═════ TESTO DI RIFERIMENTO ═════

Si chiude per sempre il caso della strage di via Caravaggio, che nel 1975 sconvolse Napoli.
Il pm Luigi Santulli ha chiesto al gip l’archiviazione del caso che, quarant’anni dopo, non ha un colpevole. La vicenda risale al 31 ottobre 1975, in un appartamento di via Caravaggio 78, dove un intera famiglia venne sterminata. Furono ritrovati i corpi senza vita, sgozzati, di: Domenico Santangelo, della sua seconda moglie Gemma Cenname e della figlia di primo letto dell’uomo, la ventenne Angela. I cadaveri dei due coniugi erano nella vasca da bagno, sotto di loro anche il cagnolino Dick ucciso.
La Procura ha chiesto l’archiviazione del fascicolo. Il caso ha appassionato la città per anni, con una serie di mutamenti improvvisi relativi alla vicenda. Per il triplice omicidio, infatti, il 9 maggio 1978 fu condannato in primo grado Domenico Zarrelli, nipote di Gemma Cenname.
Il 6 marzo 1981, tuttavia, la Corte d’assise d’appello ribaltò il verdetto e assolse l’imputato. Il 18 ottobre 1982 la Cassazione annullò questa seconda sentenza e dispose un nuovo processo davanti alla Corte d’assise d’appello di Potenza, che il 9 gennaio 1984 assolse nuovamente Zarrelli. Il 18 marzo 1985 la Cassazione confermò definitivamente questa sentenza.
Zarrelli ottenne, inoltre, un risarcimento per ingiusta detenzione. Alla luce della sentenza della Cassazione, non sarebbe comunque stato possibile avviare nuove indagini sul suo conto, in base al principio del ne bis in idem. Il caso è stato riaperto negli anni scorsi dalla polizia, che sulla base delle nuove tecniche scientifiche di investigazione prova a cercare, anche dopo molti anni, i responsabili di delitti insoluti.
Alcuni oggetti trovati nell’appartamento del massacro, in via Caravaggio al Vomero, erano in buono stato di conservazione, in particolare alcuni mozziconi di sigaretta e uno strofinaccio da cucina intriso di sangue. Dall’esame dei reperti “sono stati estratti, tra gli altri – si legge nella richiesta di archiviazione firmata dal pm Luigi Santulli – i profili genetici (tracce Dna) apparsi compatibili con quelli dell’originario imputato Domenico Zarrelli”. Che, peraltro, frequentava quella casa, come anche altre persone sospettate dell’omicidio, e quindi la presenza del suo Dna è del tutto normale”. “In definitiva – scrive il pm – neanche dalle moderne tecniche investigative, del tutto ignote all’epoca del gravissimo fatto di sangue, sono emersi elementi idonei ad attribuire l’efferato delitto in esame a soggetto noto”.

═════ DATI FORNITI ═════

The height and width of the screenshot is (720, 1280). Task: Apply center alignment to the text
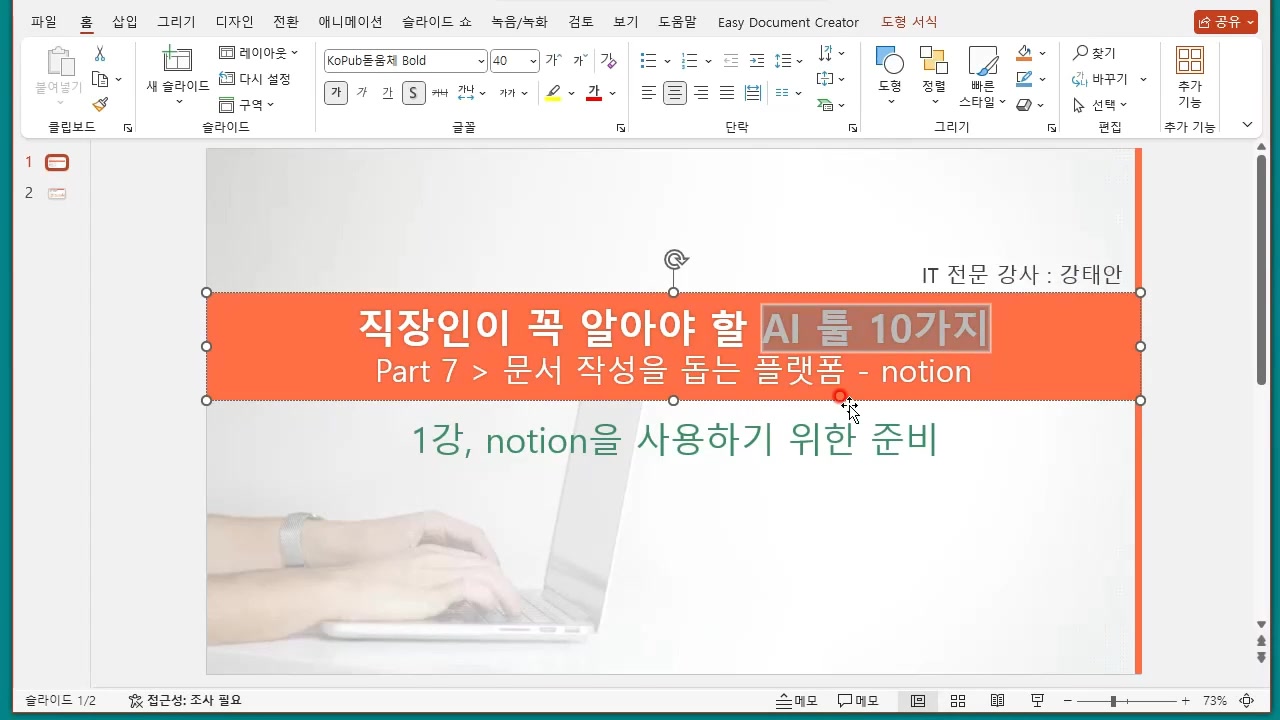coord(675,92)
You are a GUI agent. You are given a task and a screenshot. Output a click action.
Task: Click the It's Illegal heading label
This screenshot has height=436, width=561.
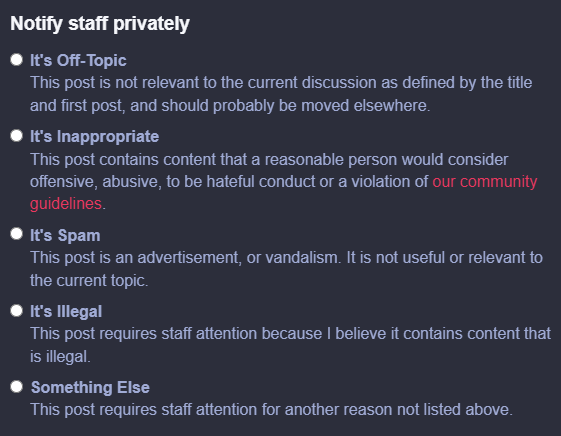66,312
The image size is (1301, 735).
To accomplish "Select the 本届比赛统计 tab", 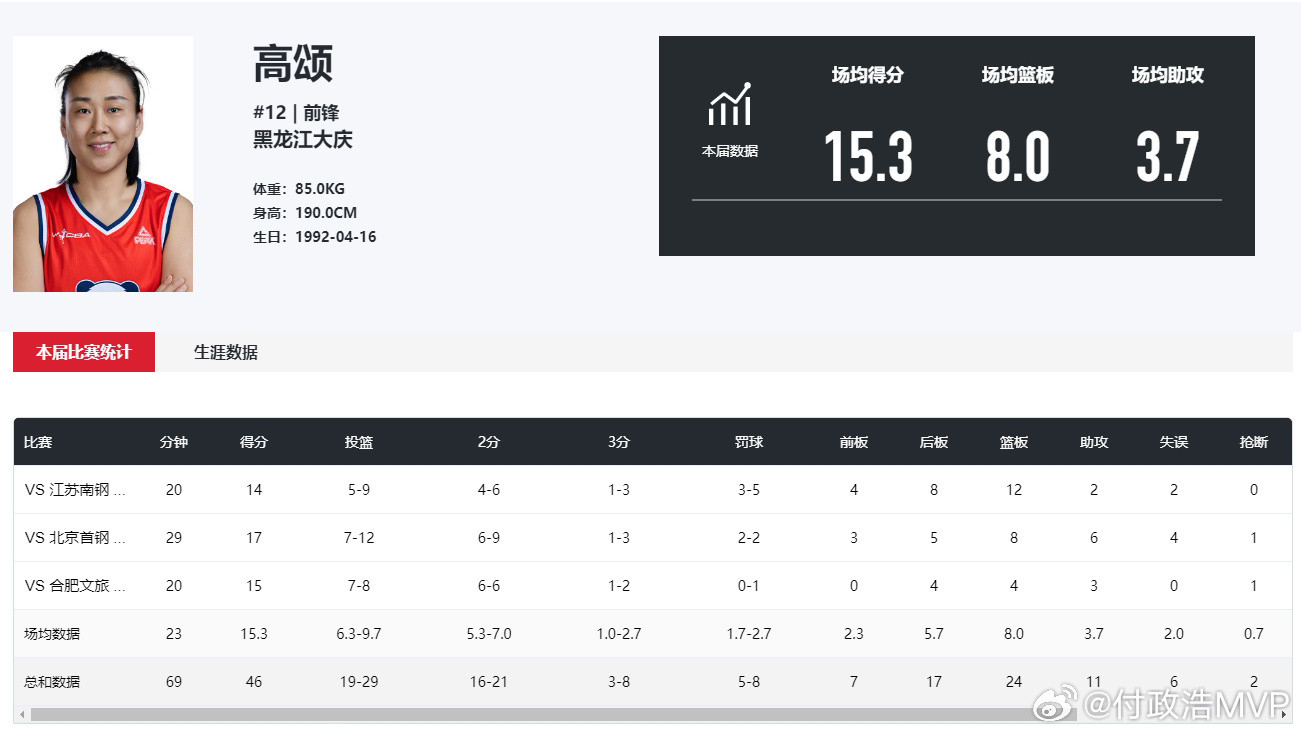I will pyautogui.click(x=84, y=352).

═════
═════ DATI FORNITI ═════

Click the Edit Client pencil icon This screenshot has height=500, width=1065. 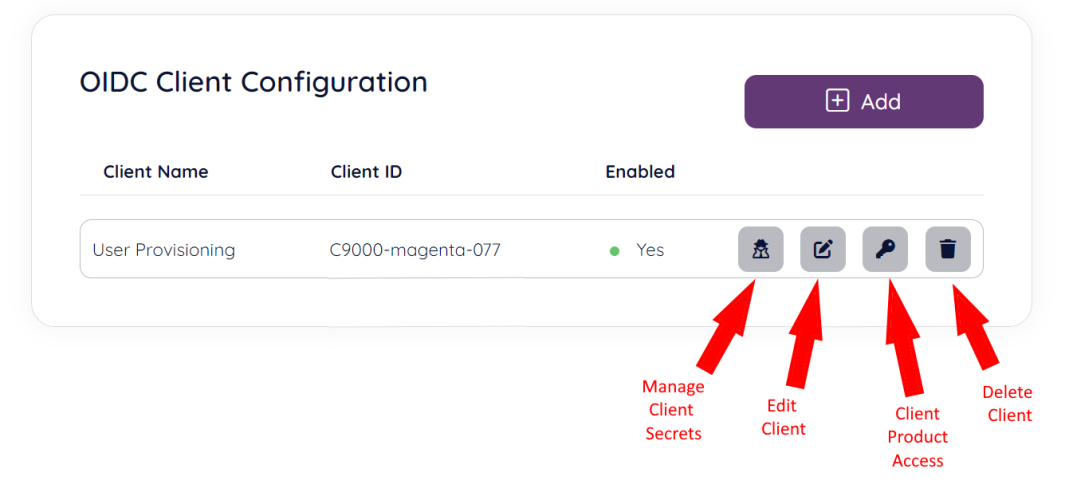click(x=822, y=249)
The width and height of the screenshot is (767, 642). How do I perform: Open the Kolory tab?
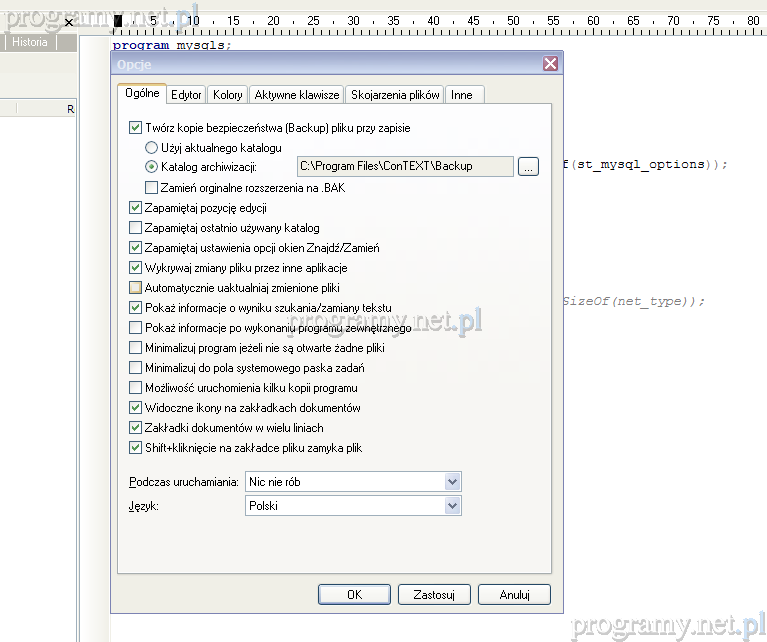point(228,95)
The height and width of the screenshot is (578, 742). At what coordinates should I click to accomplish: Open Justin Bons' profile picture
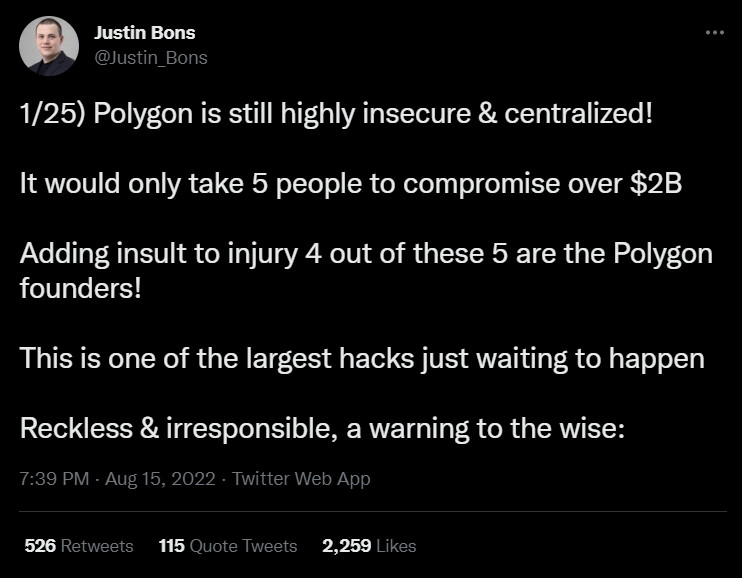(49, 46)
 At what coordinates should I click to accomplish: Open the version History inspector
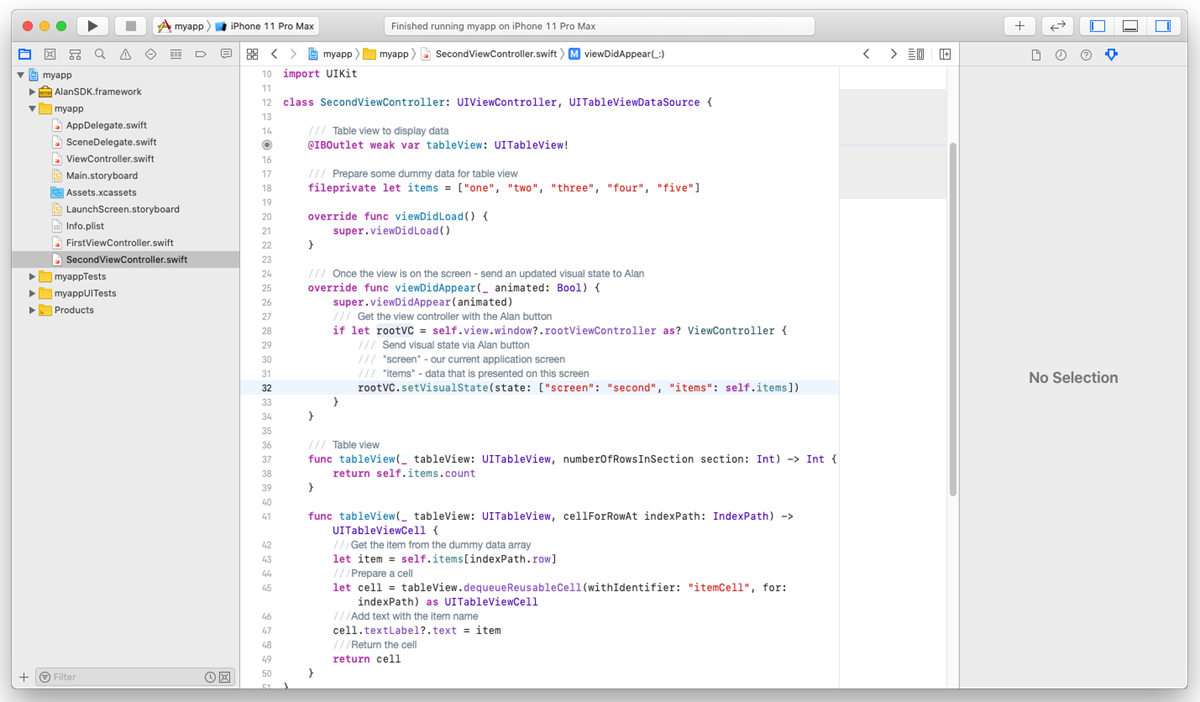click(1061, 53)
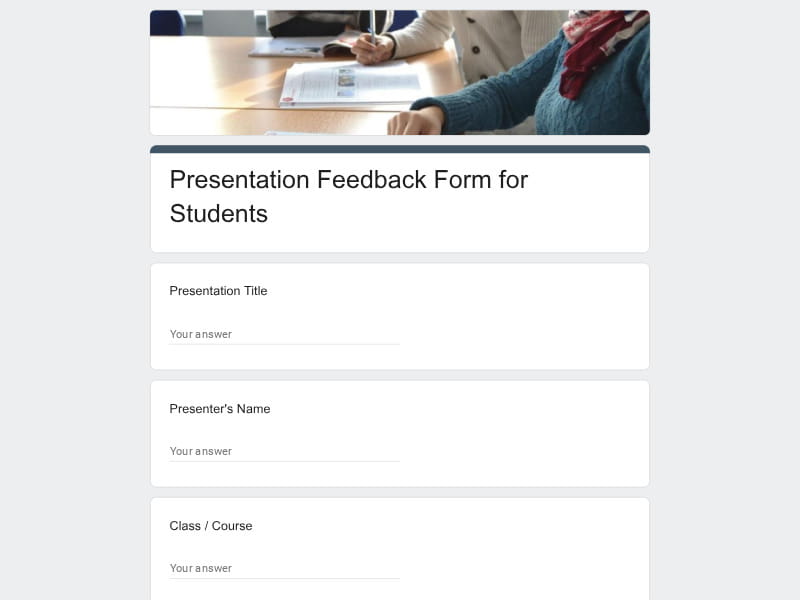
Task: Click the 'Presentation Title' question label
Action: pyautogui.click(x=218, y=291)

═════
═════ DATI FORNITI ═════

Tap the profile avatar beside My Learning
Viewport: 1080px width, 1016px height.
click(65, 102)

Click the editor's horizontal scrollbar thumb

═════

▸ COMPITO ASSEGNATO A
Rispondi in base al testo sulla strage di via Caravaggio:
(i) In quale data Domenico Zarrelli fu condannato in primo grado?
(ii) Quale corte assolse di nuovo Zarrelli il 9 gennaio 1984?
(iii) Quali oggetti trovati nell'appartamento erano in buono stato di conservazione?
▸ COMPITO ASSEGNATO B
Trascrivi senza modifiche un brano del testo sulla strage di via Caravaggio: comincia dalle parole «Il 6 marzo 1981, tuttavia, la» e fermati dopo le parole «definitivamente questa sentenza.».

▸ RISPOSTA SCRITTA A
(i) Il 9 maggio 1978.
(ii) La Corte d'assise d'appello di Potenza.
(iii) Alcuni mozziconi di sigaretta e uno strofinaccio da cucina intriso di sangue.

▸ RISPOSTA SCRITTA B
Il 6 marzo 1981, tuttavia, la Corte d’assise d’appello ribaltò il verdetto e assolse l’imputato. Il 18 ottobre 1982 la Cassazione annullò questa seconda sentenza e dispose un nuovo processo davanti alla Corte d’assise d’appello di Potenza, che il 9 gennaio 1984 assolse nuovamente Zarrelli. Il 18 marzo 1985 la Cassazione confermò definitivamente questa sentenza.